Buy, borrow, or download a copy of this book and read it before your next book club meeting.

About the book

This book tells the story of Omakayas, or Little Frog, over the course of a year in her Native American Ojibwa community. Set in the mid-nineteenth century, Omakayas’ story is full of rich details about a life that is deeply connected to the land and the seasons. As times passes, Omakayas learns not only about the mystery of her past but the mystery of her future, and what it means to heal.

 

Written in 1999, The Birchbark House is the first book in the Birchbark House series, followed by The Game of Silence, The Porcupine Year, and Chickadee. The Birchbark House received many awards including the Jane Addams Children’s Book Award for Older Children and the American Indian Youth Literature Award for Best Middle School Book. It was also a National Book Award Finalist for Young People’s Literature.

 

About the author

Louise Erdrich is the author of fifteen novels for adults, as well as stories for children, poem, short stories, and a memoir. Her work has earned many prize, including the National Book Award for Fiction (for The Round House), and was a finalist for the Pulitzer Prize (for The Plague of Doves). Ms Erdrich lives in Minnesota with her daughters, and is the owner of Birchbark Books, a small independent bookstore.

 

6th/7th/8th Grades

Habibi by Naomi Shihab Nye

Buy, borrow, or download a copy of this book and read it before your next book club meeting.

About the book

Told in short chapters and vignettes, this story is about the culture shock Liyana experiences when she moves from St. Louis to live near her father’s Palestinian family in the constrained but beautiful Jerusalem. Liyana struggles to follow the rules of her new home while also staying true to her own beliefs and feelings. Readers see the city through Liyana’s curious and attentive gaze, the richness of everything from food to architecture described in loving detail. Conflict arises when Liyana develops feelings for a Jewish boy, and the backdrop of Israeli-Palestinian aggression becomes deeply personal.

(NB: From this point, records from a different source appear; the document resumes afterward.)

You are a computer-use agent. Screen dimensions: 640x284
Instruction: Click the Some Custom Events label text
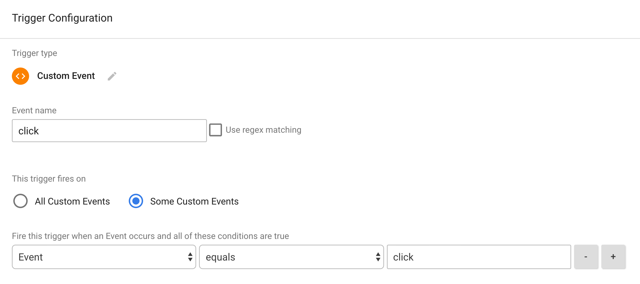coord(194,201)
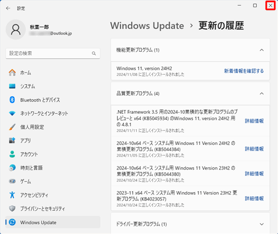Open the アカウント person icon
This screenshot has width=278, height=234.
[12, 154]
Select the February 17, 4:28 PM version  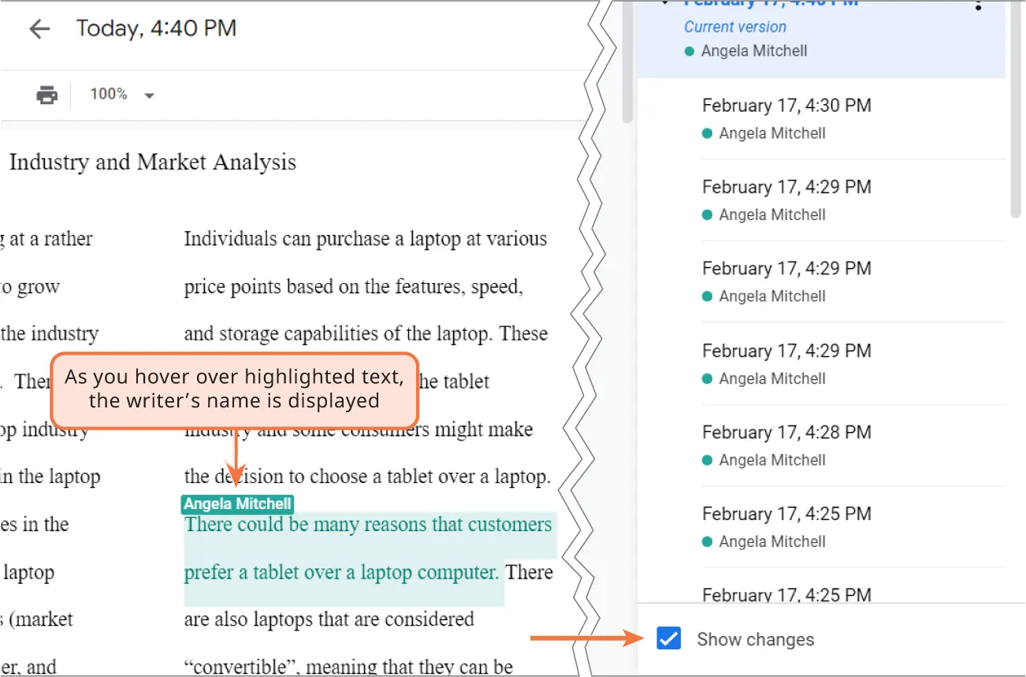[786, 432]
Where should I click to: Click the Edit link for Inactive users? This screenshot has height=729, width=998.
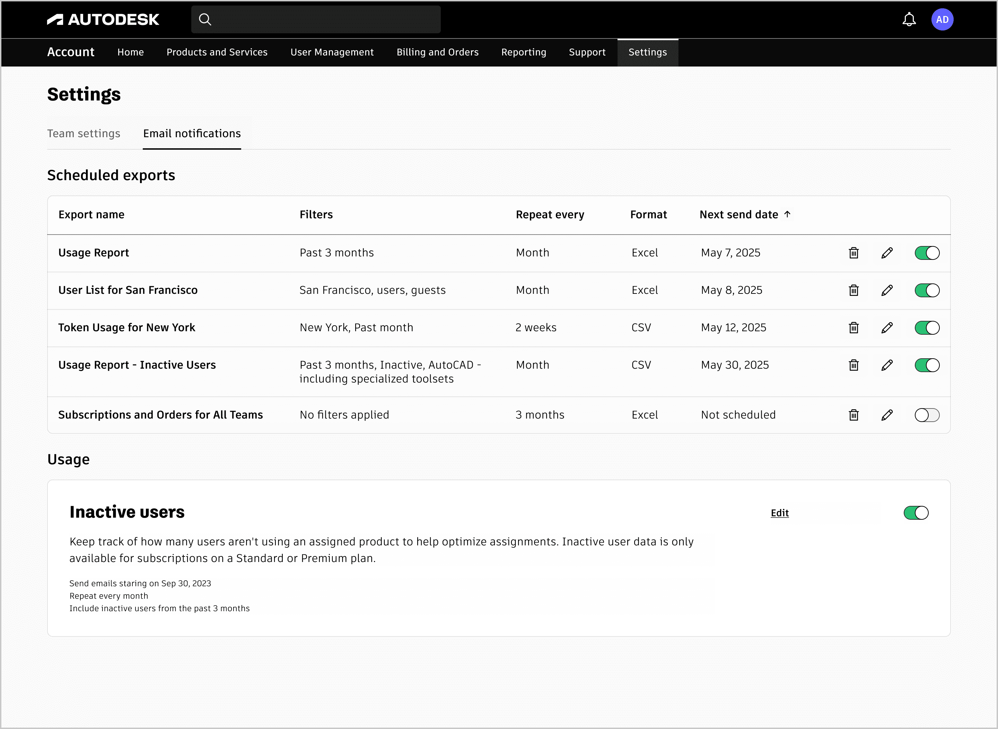tap(779, 513)
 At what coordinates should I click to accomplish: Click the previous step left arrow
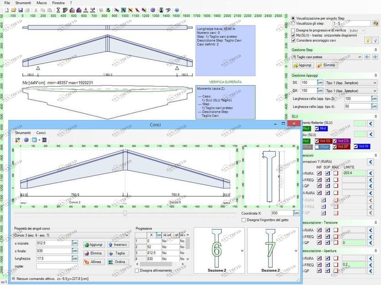click(367, 57)
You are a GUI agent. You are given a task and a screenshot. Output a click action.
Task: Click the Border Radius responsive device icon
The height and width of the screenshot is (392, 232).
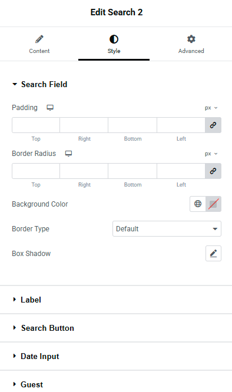click(68, 154)
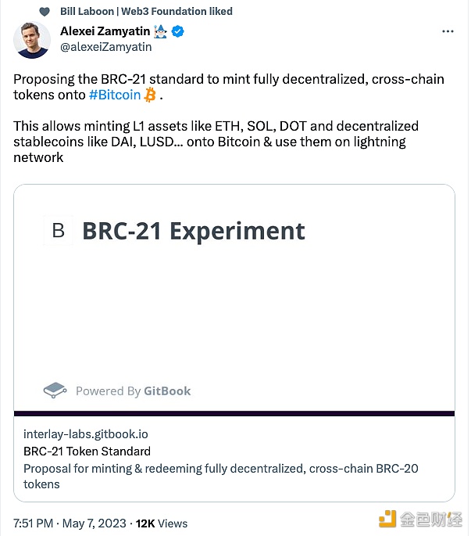Screen dimensions: 471x536
Task: Click the heart liked icon
Action: 45,12

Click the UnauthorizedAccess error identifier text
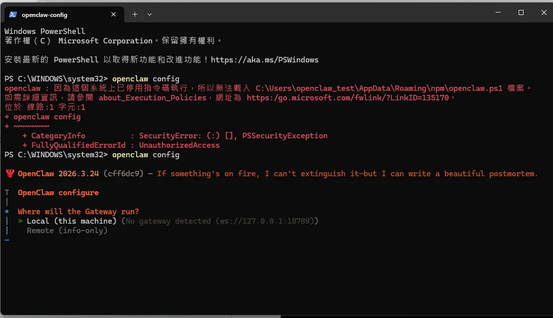point(179,145)
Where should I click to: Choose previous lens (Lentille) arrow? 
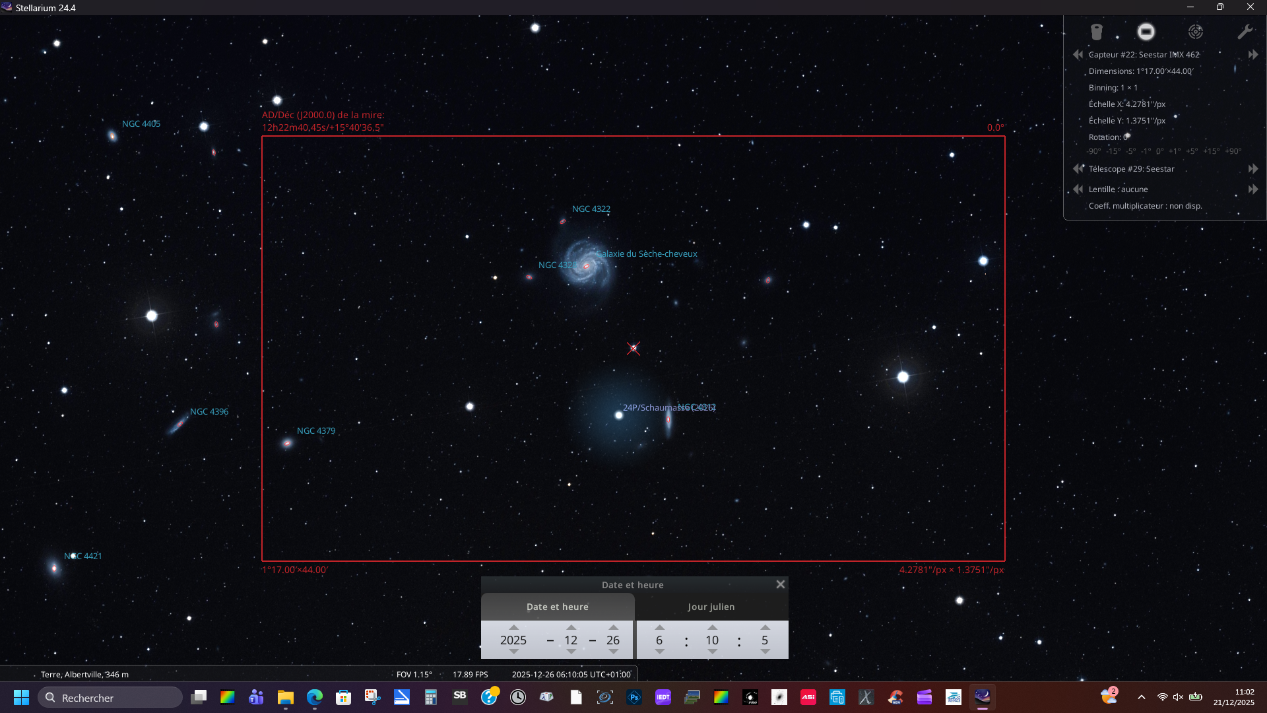coord(1078,189)
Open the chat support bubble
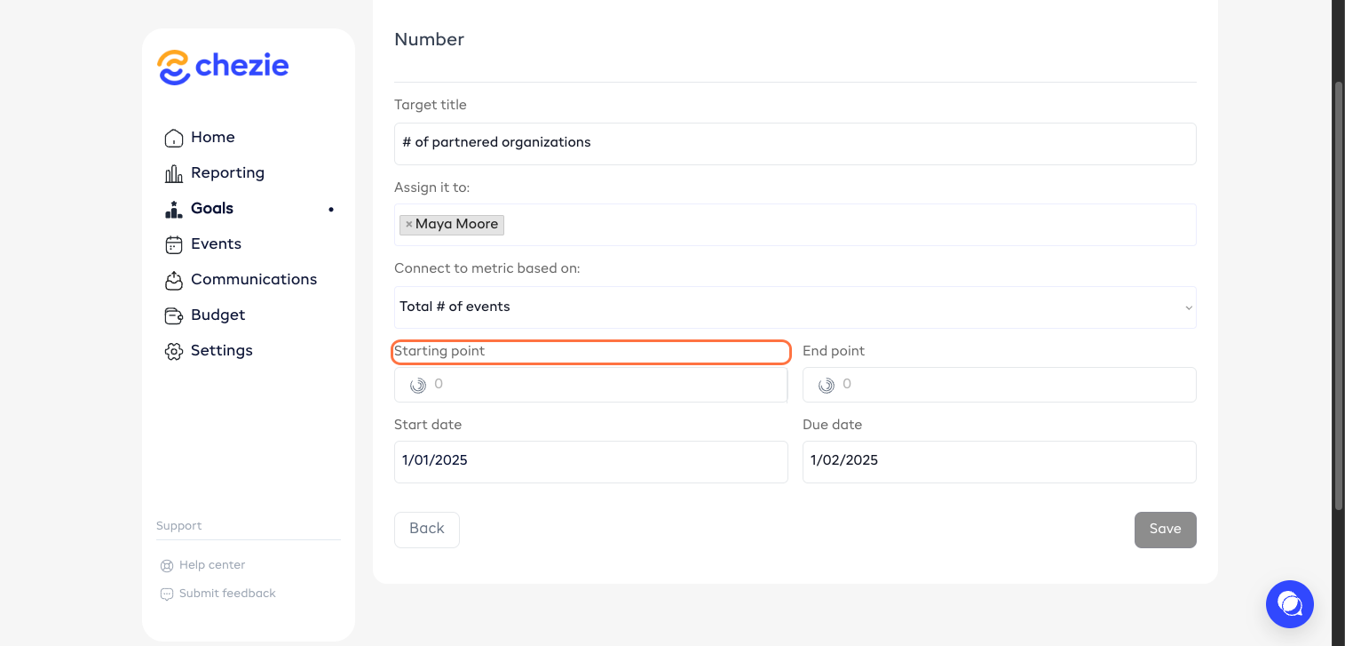This screenshot has height=646, width=1345. tap(1289, 604)
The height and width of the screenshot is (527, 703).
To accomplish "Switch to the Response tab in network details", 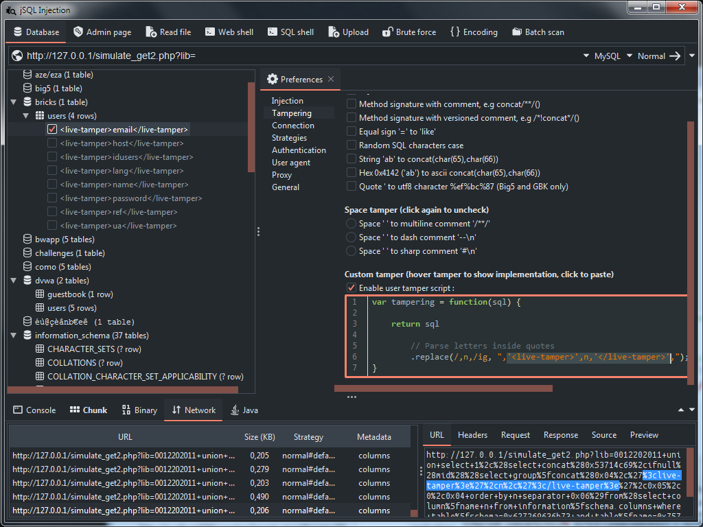I will click(x=561, y=435).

Written in 1997, Habibi won the Jane Addams Children’s Book Award.

 

About the author

Like Liyana, Naomi Shihab Nye was born in St. Louis to an American mother and a Palestinian mother, and spent her high school years in Jerusalem.

 

Ms Nye has written many books of poetry, and several books of poetry and fiction for children. She has received awards from the International Poetry Forum and the Texas Institute of Letters, as well as the Carity Randall Prize and four Pushcart Prizes. She lives in San Antonio, Texas.